Segment Start: Record excerpts
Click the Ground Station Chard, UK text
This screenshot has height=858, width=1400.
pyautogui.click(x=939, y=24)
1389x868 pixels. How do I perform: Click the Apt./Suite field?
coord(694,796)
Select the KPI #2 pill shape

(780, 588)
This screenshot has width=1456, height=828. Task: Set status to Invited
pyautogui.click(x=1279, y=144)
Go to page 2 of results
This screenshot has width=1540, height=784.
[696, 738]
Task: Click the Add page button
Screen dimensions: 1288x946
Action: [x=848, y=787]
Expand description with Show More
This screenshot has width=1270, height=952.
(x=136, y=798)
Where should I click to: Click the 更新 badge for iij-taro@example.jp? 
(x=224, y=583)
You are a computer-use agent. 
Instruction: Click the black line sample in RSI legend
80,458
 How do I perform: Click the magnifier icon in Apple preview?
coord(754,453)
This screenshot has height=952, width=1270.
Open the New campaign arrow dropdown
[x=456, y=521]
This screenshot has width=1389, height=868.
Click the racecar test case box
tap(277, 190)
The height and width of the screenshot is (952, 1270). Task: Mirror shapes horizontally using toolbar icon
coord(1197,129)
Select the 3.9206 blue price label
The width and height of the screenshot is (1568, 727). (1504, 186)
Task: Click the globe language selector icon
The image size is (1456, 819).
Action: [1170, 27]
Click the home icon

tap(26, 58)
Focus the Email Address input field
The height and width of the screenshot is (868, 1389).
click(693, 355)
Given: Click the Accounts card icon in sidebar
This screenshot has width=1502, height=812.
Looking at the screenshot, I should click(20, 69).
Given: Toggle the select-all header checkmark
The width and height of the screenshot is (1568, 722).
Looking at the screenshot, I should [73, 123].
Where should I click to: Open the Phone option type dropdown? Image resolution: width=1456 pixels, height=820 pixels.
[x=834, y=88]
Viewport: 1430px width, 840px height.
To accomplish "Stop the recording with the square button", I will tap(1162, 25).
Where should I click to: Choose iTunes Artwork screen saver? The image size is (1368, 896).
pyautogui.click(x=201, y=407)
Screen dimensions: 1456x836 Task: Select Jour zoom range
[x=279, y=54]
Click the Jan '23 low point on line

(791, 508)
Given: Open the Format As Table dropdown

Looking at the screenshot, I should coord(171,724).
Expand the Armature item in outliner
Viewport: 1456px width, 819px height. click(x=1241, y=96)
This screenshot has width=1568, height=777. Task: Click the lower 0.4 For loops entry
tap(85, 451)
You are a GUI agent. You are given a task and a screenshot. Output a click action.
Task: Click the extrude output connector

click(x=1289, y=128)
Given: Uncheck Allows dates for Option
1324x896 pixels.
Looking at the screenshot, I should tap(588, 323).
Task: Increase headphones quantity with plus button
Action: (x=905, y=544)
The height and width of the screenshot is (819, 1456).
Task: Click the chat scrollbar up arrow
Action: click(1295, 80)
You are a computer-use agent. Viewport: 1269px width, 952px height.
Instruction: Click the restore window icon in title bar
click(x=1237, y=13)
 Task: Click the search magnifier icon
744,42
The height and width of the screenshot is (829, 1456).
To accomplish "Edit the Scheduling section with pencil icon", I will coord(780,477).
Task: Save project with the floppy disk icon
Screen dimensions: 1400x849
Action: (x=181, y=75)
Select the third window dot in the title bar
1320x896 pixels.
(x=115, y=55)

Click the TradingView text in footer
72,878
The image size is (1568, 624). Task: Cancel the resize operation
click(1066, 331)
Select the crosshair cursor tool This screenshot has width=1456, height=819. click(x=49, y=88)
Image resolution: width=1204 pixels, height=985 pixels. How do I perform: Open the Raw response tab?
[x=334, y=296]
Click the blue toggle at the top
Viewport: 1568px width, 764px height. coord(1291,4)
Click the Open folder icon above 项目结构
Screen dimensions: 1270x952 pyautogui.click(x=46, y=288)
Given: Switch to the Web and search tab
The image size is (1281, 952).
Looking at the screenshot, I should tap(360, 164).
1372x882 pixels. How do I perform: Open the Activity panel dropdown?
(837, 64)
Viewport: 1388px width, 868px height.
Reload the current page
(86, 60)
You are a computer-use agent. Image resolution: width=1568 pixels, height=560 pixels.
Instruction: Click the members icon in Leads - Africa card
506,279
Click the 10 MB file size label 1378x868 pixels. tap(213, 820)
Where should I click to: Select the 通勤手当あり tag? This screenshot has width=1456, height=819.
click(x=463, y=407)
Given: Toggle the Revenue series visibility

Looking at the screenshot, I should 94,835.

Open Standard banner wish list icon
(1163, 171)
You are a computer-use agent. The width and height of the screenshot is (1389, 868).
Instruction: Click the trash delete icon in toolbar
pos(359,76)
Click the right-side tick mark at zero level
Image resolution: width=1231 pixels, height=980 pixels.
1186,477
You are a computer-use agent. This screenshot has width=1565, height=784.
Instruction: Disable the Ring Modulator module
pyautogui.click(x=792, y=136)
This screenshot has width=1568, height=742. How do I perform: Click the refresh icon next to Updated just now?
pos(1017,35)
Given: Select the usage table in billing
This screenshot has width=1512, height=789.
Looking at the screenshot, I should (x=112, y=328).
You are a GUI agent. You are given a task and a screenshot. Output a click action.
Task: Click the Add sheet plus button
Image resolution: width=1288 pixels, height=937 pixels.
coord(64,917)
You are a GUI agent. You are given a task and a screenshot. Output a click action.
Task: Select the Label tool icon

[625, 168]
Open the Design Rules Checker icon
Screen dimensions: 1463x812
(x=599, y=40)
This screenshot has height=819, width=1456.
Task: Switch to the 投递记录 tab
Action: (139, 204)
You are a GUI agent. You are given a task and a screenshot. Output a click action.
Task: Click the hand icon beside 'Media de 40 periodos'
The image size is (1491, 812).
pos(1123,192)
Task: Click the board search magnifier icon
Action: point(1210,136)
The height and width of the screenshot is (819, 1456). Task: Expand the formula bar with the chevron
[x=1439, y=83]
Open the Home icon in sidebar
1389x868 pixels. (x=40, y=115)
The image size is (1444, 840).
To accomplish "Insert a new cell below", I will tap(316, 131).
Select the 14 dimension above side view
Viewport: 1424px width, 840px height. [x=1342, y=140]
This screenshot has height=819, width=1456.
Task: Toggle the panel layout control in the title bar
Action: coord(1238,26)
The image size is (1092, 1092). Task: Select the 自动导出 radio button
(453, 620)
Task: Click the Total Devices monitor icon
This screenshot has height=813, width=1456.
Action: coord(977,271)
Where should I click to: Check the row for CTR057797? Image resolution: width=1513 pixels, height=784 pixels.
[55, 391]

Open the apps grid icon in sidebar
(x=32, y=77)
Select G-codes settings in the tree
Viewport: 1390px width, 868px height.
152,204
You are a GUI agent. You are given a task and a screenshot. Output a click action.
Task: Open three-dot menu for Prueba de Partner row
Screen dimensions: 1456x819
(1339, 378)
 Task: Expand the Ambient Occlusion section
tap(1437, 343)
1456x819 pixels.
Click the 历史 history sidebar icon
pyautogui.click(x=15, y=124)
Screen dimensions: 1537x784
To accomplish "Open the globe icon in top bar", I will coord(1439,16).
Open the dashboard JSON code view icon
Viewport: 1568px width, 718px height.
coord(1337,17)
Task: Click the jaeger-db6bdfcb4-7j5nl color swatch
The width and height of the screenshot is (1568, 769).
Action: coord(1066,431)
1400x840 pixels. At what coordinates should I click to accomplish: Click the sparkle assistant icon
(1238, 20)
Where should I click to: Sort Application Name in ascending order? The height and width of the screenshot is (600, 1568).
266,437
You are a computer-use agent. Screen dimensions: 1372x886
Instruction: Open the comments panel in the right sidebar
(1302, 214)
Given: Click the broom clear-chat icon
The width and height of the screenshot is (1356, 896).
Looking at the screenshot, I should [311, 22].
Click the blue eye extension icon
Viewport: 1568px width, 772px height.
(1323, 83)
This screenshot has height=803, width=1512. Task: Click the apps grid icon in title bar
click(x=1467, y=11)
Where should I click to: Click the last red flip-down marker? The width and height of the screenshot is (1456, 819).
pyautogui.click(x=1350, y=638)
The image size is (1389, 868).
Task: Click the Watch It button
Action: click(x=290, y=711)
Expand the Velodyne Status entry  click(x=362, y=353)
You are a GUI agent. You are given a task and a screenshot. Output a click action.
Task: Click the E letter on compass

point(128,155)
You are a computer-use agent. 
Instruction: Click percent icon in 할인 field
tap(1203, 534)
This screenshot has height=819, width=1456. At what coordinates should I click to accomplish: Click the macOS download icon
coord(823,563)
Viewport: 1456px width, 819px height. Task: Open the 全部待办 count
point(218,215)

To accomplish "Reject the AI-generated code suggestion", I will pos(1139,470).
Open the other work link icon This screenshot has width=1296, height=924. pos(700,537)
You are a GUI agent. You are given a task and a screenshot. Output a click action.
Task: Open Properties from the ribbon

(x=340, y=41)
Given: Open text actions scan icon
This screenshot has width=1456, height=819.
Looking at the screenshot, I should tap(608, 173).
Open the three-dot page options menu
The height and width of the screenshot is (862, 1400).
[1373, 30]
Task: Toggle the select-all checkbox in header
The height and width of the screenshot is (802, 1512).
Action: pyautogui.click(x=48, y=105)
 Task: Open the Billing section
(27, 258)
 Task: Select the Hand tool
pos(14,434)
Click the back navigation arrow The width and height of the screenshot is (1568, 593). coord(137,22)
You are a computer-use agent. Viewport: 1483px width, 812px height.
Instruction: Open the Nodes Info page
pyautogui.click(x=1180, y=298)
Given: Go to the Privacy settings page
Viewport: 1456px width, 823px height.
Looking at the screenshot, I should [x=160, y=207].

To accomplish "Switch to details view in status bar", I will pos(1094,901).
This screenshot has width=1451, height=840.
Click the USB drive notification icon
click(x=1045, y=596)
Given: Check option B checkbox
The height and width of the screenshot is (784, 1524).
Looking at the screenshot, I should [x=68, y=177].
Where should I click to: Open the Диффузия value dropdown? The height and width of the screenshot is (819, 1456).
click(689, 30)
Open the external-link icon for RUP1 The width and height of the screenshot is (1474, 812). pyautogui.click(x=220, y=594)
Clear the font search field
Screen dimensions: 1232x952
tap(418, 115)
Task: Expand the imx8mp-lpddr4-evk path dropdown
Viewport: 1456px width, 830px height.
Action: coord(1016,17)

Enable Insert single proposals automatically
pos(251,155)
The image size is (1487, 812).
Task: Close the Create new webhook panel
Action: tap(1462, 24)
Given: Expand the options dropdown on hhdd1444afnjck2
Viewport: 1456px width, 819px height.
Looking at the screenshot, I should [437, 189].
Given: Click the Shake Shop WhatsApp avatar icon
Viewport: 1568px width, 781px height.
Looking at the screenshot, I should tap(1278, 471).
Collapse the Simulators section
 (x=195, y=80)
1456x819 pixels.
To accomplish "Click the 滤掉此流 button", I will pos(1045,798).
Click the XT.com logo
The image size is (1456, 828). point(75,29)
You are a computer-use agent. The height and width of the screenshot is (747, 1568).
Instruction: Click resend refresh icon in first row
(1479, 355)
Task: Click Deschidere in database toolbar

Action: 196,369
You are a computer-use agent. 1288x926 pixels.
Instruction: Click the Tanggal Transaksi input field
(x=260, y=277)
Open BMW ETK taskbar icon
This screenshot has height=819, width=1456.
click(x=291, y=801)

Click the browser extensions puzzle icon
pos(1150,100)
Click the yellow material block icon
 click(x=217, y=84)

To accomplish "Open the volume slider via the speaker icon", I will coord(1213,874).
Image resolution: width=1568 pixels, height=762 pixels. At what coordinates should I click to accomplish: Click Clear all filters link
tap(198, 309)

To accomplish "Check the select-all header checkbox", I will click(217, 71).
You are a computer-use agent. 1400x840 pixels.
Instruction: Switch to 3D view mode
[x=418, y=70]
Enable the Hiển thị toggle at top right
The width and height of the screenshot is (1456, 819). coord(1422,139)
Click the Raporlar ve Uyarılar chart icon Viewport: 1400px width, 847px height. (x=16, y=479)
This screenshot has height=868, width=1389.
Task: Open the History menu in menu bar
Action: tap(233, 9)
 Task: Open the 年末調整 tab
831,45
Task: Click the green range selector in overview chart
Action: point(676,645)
Segment End: Record excerpts
Task goal — Everything from the line containing "You are a computer-use agent. Viewport: 1269px" through the line containing "Viewport: 1388px width, 868px height." in the material above should be retyped exactly, both ends included, and nothing more.

Exercise answer —
You are a computer-use agent. Viewport: 1269px width, 952px height.
Instruction: Click the restore window icon in title bar
click(x=1237, y=13)
 Task: Click the search magnifier icon
744,42
The height and width of the screenshot is (829, 1456).
To accomplish "Edit the Scheduling section with pencil icon", I will coord(780,477).
Task: Save project with the floppy disk icon
Screen dimensions: 1400x849
Action: (x=181, y=75)
Select the third window dot in the title bar
1320x896 pixels.
(x=115, y=55)

Click the TradingView text in footer
72,878
The image size is (1568, 624). Task: Cancel the resize operation
click(1066, 331)
Select the crosshair cursor tool This screenshot has width=1456, height=819. click(x=49, y=88)
Image resolution: width=1204 pixels, height=985 pixels. How do I perform: Open the Raw response tab?
[x=334, y=296]
Click the blue toggle at the top
Viewport: 1568px width, 764px height. coord(1291,4)
Click the Open folder icon above 项目结构
Screen dimensions: 1270x952 pyautogui.click(x=46, y=288)
Given: Switch to the Web and search tab
The image size is (1281, 952).
Looking at the screenshot, I should tap(360, 164).
1372x882 pixels. How do I perform: Open the Activity panel dropdown?
(837, 64)
Viewport: 1388px width, 868px height.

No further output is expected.